### Task 1
Answer these questions using the weight-loss blog post:
(a) What was the writer's weight at the start of the week, and what was it after?
(b) About how many items does the writer have for the consignment store?
(c) On what date is the writer's next doctor's appointment?
### Task 2
Write the next part of the weight-loss blog post, starting right after its final sentence.

### Document excerpt
Tuesday, March 2, 2010

Rambling...

I must say that I am extremely happy with my weight loss this week. I went from 244 to 239 - yahoo! Two more lbs until I'm halfway to goal. I can't believe it. My mom came over last weekend and helped me clean out my closet. I'm now wearing pants somewhere between 18-20 and I can fit into 14/16 or 16/18 tops. I've never really considered myself "bottom heavy" so I'm surprised that there is a difference. Clothing manufacturers are ridiculous. Anyway, I have about 70 items for the consignment store! I'll use the money I make for new clothes. I couldn't believe some of the items that were too small on me prior to surgery that are too big on me now. I was actually sad to see some of them go because they were so pretty! I did keep my "fat jeans" for comparison later!

In less happy news, I have been plagued by headaches recently. I had them often before surgery but felt a reprieve for a while. The past couple of weeks have been filled with headaches - especially when I first wake up in the morning. Like I usually do, I'll probably just put up with the ailment until my next doctor's appointment, which isn't until 4/6.

### Extracted data
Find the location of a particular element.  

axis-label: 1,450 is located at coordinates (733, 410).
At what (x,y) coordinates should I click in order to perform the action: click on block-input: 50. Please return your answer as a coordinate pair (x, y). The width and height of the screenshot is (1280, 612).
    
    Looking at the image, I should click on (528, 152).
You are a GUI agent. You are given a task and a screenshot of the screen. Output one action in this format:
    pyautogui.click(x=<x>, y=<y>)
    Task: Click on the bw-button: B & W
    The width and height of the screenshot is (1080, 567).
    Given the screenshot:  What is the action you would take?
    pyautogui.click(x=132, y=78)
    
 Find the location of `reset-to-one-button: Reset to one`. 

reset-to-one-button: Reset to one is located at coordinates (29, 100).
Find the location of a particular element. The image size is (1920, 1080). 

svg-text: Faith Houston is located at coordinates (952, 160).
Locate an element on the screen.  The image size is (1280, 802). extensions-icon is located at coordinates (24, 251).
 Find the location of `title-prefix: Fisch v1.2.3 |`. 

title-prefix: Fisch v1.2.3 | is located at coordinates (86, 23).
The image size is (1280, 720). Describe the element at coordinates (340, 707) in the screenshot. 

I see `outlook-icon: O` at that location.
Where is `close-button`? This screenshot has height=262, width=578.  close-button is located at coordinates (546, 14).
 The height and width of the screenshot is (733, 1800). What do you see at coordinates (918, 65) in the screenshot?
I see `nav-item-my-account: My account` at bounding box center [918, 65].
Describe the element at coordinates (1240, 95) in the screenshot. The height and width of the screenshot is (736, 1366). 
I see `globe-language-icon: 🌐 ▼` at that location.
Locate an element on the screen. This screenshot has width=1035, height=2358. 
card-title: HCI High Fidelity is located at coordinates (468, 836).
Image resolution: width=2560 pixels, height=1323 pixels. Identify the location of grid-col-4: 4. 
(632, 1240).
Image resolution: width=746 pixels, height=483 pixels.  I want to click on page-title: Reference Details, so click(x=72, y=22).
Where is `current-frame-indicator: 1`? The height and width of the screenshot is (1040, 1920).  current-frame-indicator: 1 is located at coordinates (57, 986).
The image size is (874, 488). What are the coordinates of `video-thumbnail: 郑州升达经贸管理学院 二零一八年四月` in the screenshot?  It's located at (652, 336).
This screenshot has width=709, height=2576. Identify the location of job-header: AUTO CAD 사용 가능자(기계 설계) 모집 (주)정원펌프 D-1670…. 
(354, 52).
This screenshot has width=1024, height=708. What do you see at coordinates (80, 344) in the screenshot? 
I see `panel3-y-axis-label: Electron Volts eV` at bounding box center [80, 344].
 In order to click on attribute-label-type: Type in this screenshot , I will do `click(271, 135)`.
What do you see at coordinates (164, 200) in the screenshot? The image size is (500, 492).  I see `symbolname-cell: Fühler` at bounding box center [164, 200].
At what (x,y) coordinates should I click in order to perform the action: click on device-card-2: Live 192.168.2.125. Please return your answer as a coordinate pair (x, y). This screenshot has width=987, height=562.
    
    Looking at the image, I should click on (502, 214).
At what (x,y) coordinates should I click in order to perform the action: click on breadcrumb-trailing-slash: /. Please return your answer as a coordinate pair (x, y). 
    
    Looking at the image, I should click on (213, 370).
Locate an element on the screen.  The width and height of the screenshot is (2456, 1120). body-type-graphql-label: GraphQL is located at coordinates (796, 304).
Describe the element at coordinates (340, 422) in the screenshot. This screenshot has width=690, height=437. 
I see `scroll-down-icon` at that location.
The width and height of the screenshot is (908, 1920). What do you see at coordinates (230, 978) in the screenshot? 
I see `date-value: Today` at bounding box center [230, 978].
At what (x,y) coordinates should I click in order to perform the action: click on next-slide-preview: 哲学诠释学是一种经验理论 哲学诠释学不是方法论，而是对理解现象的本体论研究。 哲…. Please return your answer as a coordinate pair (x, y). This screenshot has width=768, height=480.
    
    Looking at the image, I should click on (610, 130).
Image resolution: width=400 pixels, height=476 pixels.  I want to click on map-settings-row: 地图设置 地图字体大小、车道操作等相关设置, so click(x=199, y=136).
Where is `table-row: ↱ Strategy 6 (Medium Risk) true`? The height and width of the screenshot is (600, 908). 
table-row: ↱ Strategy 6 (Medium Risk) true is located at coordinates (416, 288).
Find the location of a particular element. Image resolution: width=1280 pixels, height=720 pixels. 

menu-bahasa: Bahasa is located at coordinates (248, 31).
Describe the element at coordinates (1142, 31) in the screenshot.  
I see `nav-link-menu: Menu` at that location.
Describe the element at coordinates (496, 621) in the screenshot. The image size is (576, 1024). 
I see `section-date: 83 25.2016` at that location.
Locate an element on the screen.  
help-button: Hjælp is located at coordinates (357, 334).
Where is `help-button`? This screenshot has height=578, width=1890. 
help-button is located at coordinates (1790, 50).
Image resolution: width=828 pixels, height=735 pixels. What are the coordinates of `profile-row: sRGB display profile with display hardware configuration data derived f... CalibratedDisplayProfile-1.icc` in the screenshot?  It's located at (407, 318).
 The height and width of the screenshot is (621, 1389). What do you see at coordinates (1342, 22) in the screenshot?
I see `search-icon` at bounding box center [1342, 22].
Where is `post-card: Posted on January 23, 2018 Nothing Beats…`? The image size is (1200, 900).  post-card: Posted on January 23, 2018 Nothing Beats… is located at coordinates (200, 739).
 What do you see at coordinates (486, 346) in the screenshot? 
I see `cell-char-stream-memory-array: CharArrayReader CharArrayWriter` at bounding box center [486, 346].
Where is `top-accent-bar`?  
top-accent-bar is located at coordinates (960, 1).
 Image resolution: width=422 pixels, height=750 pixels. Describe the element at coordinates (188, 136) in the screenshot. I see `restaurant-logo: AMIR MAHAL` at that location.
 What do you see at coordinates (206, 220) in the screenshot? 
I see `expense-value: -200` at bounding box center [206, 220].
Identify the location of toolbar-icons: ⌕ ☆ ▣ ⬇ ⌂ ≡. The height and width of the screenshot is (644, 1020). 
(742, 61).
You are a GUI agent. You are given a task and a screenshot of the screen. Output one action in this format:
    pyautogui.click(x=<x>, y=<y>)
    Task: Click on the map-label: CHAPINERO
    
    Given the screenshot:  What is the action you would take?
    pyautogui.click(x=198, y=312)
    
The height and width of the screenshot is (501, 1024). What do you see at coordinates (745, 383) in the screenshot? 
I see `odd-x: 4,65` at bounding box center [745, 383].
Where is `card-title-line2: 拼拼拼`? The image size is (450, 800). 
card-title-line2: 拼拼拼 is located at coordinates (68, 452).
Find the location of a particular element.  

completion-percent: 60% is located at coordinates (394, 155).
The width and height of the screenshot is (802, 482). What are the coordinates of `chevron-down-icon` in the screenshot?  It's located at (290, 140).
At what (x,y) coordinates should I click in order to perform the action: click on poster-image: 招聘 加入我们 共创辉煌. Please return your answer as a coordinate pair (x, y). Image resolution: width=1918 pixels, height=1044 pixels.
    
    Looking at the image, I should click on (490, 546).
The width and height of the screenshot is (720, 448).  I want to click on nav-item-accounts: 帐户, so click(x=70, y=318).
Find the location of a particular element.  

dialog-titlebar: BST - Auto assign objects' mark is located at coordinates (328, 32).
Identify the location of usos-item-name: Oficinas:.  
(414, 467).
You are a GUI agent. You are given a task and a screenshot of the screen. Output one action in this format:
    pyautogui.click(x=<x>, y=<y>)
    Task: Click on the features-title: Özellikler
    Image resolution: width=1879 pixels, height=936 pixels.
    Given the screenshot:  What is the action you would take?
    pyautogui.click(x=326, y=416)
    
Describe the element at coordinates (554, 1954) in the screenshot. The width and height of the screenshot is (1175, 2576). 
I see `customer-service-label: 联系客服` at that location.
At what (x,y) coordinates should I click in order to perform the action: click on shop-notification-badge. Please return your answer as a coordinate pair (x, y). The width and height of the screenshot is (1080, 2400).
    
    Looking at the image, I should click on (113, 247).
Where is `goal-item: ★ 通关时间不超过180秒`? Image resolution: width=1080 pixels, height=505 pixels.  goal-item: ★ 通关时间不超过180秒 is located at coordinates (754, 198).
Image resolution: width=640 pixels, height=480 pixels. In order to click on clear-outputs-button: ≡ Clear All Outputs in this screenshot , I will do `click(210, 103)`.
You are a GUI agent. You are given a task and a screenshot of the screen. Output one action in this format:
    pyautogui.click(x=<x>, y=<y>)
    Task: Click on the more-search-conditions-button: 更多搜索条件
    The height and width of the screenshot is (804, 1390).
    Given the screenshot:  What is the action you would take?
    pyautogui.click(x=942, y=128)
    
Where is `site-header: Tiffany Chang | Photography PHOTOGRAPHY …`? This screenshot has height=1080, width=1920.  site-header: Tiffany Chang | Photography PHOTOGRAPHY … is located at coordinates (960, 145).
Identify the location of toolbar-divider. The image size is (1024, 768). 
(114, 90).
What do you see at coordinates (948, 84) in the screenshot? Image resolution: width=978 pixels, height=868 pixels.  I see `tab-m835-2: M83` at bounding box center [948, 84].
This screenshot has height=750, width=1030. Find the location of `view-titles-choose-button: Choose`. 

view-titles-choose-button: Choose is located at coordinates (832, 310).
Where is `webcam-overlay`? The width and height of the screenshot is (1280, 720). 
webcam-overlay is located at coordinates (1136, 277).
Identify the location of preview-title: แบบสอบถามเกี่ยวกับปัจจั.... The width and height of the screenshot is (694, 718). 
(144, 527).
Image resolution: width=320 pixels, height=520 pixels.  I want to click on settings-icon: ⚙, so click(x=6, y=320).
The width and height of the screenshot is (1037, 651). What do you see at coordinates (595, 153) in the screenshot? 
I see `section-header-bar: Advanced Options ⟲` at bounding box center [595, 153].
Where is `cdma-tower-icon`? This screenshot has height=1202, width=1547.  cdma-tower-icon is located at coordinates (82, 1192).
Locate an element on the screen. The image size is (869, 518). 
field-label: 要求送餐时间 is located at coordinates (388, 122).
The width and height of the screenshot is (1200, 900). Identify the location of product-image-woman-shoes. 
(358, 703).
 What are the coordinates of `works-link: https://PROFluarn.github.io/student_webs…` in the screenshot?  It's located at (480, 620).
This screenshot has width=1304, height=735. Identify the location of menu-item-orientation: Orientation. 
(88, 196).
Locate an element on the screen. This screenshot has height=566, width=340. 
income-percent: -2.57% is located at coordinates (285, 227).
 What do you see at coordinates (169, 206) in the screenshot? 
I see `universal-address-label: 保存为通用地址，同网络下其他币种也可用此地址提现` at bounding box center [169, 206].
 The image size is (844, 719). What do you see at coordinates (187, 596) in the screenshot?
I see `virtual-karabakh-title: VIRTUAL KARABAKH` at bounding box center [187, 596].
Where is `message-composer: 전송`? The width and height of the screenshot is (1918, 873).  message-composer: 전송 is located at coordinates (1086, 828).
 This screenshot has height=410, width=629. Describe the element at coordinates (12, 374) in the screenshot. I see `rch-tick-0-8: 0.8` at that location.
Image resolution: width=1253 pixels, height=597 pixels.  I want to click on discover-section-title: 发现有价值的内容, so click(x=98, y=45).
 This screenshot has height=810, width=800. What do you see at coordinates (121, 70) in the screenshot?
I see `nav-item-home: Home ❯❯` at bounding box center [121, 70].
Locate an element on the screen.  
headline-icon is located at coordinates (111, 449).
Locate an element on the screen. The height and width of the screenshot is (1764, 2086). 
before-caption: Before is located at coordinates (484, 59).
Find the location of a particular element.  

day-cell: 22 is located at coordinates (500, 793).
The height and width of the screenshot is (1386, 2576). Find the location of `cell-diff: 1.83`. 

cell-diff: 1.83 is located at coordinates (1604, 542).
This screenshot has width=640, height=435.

### Answer space 1
(a) 244 before, then 239.
(b) About 70.
(c) 4/6.

### Answer space 2
I'm in a funk today. Not much energy - I just want to go home and take a nap. I guess it doesn't help that I started my day with a bad attitude. On my way to work today, I was thinking how my whole life I've been actively doing something. But for the past few years I've just been waiting. Waiting for life to move on. I know I should "enjoy the journey" and all that jazz, but it's so hard when I just want to start a family. 2006 I graduated UCF, 2007 I graduated with my MBA, later in 2007 we got married and bought our first home. 2008, 2009, and 2010 are my "waiting years". Hopefully, 2011 will be my pregnant year! Haha. It's not just a baby I'm waiting on. I'm also waiting to lose all my weight so I can be at a stable weight for the first time in forever. And financially I feel like there is always a better place to be. It's all very frustrating! And I have NEVER claimed to be a patient person.